Samuel Beckett was born in the Dublin suburb of Foxrock; he attended the Portora Royal School in Enniskillen, in what became Northern Ireland, and Trinity College in Dublin. After graduating with a degree in Romance Languages in 1927, he lectured at the Ecole Normale Superieure in Paris from 1928 to 1930. During this time he befriended Irish author James Joyce, who was to have a profound influence on his work.

In 1930 Beckett returned to Dublin to complete his M.A. degree and to accept a lectureship in French at Trinity College. However, academic life had little appealto Beckett, and he resigned his post in 1931. In 1936 he spent a year traveling in Germany, and in 1937 he settled in Paris.

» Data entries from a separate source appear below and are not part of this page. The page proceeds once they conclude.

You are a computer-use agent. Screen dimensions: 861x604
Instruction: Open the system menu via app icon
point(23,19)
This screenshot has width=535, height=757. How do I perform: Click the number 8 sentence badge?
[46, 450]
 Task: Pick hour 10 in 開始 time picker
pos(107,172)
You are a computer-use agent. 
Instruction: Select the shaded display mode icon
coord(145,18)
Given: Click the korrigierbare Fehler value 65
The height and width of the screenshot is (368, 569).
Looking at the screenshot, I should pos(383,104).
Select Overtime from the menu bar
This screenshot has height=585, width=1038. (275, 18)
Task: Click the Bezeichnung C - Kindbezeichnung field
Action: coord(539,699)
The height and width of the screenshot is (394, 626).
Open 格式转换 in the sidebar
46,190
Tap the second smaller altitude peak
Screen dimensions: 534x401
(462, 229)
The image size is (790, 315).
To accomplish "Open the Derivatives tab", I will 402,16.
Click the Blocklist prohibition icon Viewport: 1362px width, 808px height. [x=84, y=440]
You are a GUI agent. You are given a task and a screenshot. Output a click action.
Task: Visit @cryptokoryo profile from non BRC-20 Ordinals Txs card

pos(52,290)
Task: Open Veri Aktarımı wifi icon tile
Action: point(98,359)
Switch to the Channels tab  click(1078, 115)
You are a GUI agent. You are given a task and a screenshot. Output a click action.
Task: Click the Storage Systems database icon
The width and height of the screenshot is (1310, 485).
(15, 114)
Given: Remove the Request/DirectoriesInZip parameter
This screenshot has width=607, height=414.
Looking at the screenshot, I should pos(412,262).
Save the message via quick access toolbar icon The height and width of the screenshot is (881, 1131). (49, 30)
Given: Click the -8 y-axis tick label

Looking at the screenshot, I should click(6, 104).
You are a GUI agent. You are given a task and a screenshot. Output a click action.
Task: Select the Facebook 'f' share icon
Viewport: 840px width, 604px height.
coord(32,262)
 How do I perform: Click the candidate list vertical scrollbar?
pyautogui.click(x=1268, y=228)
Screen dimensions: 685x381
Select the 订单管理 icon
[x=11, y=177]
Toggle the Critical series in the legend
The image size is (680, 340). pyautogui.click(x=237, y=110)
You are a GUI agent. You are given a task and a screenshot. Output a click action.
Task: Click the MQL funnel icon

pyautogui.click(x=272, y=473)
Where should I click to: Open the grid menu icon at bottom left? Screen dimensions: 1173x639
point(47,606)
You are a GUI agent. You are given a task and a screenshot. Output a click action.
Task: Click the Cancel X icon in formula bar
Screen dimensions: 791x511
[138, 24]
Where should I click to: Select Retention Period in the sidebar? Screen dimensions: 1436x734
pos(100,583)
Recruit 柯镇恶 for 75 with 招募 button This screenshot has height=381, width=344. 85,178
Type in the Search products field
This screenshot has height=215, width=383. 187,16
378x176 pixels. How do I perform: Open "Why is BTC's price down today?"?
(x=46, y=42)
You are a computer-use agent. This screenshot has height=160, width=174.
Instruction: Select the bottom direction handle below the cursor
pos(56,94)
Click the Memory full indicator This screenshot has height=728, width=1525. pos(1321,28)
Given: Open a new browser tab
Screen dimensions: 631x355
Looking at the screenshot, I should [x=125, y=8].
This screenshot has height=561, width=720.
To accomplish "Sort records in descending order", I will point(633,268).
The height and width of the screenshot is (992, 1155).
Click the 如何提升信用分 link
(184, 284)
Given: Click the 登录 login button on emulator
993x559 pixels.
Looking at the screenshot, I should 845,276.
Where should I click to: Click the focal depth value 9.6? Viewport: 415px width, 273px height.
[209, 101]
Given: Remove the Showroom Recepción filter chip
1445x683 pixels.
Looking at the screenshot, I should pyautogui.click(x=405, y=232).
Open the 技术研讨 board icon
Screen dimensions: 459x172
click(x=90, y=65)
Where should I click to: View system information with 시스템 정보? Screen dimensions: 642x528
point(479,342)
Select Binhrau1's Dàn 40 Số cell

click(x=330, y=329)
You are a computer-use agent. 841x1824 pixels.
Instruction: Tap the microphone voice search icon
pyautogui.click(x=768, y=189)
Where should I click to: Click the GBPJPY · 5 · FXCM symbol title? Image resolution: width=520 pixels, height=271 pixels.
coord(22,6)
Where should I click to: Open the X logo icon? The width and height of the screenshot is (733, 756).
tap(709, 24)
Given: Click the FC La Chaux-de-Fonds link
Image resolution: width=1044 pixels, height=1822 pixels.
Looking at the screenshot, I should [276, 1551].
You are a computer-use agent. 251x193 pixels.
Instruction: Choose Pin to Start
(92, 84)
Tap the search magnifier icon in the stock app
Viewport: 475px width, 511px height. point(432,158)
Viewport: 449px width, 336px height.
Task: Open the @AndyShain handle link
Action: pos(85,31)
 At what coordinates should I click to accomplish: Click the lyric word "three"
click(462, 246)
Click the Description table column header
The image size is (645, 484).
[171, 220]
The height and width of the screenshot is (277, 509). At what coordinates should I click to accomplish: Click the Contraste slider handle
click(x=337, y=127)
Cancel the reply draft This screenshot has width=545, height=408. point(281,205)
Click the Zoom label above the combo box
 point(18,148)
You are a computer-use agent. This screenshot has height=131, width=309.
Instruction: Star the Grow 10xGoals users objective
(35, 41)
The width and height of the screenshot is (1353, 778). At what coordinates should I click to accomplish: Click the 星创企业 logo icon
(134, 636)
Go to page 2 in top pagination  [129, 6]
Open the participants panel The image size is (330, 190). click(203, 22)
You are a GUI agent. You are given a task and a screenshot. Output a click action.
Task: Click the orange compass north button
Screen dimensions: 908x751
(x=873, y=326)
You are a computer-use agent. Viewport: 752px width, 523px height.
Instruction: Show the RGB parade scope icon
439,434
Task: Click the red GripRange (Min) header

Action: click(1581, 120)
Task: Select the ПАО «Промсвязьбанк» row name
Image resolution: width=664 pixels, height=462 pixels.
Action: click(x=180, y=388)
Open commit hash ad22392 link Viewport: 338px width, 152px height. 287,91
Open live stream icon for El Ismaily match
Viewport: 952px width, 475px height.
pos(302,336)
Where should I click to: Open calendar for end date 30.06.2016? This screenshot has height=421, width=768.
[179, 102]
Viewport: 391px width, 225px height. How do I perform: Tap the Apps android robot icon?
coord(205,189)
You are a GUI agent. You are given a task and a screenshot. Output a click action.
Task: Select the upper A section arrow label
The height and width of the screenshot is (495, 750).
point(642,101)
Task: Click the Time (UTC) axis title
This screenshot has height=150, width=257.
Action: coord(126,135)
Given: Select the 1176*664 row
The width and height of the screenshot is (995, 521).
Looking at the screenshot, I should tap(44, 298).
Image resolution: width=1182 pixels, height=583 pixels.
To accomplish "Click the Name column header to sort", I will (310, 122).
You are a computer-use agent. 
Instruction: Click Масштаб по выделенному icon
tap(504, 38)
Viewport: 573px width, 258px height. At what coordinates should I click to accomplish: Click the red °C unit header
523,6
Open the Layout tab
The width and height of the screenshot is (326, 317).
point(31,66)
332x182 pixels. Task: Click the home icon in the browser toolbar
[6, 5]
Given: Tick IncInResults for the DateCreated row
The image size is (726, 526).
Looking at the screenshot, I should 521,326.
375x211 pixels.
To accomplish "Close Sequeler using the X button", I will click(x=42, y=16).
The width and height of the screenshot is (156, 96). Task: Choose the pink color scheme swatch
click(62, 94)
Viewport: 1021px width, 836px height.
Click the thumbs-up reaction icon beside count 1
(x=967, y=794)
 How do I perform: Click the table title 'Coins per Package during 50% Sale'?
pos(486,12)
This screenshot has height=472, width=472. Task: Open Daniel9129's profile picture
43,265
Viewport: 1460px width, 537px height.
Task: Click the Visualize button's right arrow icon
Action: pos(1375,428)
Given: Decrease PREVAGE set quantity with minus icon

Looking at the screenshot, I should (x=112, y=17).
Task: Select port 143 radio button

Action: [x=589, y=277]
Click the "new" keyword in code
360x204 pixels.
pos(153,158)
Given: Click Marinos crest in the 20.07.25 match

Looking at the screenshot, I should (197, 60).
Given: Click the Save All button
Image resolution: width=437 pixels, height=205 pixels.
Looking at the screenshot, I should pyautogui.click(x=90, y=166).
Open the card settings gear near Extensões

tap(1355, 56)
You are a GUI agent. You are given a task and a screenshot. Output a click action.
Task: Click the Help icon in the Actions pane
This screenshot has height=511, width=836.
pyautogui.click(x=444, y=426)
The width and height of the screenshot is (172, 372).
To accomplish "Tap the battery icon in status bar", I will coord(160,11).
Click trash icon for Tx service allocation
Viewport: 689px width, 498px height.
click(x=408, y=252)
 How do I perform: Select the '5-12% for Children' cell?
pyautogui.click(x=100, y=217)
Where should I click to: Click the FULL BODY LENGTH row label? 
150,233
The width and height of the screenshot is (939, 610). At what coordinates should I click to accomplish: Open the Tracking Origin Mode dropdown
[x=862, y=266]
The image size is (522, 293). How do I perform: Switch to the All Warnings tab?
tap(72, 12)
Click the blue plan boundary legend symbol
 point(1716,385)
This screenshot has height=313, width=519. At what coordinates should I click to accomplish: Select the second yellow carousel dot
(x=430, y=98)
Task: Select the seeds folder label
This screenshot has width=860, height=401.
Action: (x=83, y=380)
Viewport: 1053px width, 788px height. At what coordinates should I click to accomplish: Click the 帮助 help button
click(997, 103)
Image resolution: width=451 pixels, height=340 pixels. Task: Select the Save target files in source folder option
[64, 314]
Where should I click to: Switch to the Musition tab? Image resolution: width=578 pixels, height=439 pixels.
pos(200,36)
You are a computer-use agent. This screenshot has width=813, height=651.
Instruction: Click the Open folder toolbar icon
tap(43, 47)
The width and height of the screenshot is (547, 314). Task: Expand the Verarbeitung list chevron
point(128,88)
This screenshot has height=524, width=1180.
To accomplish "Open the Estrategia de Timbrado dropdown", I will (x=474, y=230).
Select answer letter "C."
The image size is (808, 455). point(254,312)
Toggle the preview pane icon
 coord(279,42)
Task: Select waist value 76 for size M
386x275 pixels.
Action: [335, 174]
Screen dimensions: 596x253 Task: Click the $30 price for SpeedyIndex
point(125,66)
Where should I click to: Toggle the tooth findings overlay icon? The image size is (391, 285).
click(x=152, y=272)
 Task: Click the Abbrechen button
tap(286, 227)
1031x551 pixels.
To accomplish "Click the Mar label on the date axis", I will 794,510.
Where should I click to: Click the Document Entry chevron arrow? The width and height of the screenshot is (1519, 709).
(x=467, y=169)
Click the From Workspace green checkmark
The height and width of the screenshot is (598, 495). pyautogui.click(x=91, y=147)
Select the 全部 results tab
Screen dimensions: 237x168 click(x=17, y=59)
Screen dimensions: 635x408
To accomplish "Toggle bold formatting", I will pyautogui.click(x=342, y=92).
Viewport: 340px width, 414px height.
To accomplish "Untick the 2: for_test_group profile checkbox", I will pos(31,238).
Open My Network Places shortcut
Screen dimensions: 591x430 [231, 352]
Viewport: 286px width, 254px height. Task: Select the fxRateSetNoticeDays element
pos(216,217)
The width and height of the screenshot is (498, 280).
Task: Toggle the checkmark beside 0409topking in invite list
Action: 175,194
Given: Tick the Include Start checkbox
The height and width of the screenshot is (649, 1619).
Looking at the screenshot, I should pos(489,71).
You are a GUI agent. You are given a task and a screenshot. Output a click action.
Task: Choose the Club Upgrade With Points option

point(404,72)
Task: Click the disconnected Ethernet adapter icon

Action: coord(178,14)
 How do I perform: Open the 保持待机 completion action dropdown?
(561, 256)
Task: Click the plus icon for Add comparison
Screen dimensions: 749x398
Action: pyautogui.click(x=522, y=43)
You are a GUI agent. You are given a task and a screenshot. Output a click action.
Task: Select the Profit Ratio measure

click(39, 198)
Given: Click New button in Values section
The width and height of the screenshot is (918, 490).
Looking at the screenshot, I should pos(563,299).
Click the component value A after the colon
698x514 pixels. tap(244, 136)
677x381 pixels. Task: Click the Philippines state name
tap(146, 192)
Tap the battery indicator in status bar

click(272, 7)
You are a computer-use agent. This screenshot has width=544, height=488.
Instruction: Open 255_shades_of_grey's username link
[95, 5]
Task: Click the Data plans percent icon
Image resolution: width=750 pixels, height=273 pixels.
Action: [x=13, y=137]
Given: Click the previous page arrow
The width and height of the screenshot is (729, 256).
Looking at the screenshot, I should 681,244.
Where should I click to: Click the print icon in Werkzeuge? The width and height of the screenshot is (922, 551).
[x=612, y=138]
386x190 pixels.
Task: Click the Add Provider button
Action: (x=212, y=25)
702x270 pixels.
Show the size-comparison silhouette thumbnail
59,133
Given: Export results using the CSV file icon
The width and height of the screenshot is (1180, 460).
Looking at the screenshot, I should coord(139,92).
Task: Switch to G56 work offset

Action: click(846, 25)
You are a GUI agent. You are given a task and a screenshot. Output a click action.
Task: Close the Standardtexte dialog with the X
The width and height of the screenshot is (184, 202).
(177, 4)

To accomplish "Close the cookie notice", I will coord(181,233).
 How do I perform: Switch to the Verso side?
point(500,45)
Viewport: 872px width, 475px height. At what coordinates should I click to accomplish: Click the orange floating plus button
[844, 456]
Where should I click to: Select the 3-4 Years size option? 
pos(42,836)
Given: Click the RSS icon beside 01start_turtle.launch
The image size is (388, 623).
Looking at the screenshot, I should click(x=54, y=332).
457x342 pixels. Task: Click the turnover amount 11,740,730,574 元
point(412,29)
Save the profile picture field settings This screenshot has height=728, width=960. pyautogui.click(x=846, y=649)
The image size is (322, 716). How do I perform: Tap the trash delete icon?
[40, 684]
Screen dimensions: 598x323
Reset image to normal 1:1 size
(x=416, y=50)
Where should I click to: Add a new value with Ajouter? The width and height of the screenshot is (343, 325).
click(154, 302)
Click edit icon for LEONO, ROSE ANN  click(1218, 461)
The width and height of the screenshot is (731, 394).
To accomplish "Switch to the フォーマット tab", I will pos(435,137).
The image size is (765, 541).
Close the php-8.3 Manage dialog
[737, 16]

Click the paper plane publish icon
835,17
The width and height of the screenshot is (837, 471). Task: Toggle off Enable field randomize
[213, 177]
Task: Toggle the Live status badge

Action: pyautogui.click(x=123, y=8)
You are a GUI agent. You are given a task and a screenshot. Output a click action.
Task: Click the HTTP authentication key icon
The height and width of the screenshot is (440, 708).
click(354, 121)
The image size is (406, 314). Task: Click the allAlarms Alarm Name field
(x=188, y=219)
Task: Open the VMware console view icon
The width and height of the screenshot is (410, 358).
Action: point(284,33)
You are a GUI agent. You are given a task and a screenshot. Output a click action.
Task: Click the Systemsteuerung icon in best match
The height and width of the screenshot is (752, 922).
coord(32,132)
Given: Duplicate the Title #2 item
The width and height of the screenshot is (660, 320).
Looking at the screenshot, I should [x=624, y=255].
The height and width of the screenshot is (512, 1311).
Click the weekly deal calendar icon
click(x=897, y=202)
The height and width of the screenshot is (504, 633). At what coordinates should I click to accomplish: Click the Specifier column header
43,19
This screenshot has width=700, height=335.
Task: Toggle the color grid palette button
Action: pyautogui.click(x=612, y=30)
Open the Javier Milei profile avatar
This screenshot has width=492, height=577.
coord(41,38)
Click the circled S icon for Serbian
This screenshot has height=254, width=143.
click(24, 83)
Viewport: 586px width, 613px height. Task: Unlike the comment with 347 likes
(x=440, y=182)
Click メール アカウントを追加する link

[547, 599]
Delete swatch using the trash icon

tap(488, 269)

In 1940, when Paris fell to the Nazis, Beckett joined the French Resistance. However,his unit of the Resistance was betrayed in 1942 and he fled to the south of France and spent the remaining years of the war in the village of Roussillon, where he wrote the novel Watt. For his efforts in fighting the German occupation, he was awarded the Croix de Guerre and the Medaille de Ia Resistance in 1945 by the French government. After the war Beckett returned to Paris and entered his most prolific creative period and began writing in French. In the French language he was able to break free of the English literary tradition and the erstwhile influence James Joyce whom, as much as he admired, he wanted to break from (in literary terms) so that he might discover his own creative voice. During this period he completed three novels:Molloy in 1947, Malone Dies in 1948, The Unnamable in 1950, Eleutheria and Waiting for Godot in 1949. Among his principal plays, pioneering works in the Theater of the Absurd, are Endgame (1957), Knapp's Last Tape (1959), Happy Days (1961), Play (1964), Not I (1973), That Time (1976), and Footfalls (1976).

Beckett received the Nobel Prize for literature in 1969. His 16-volume Collected Works were published in 1970.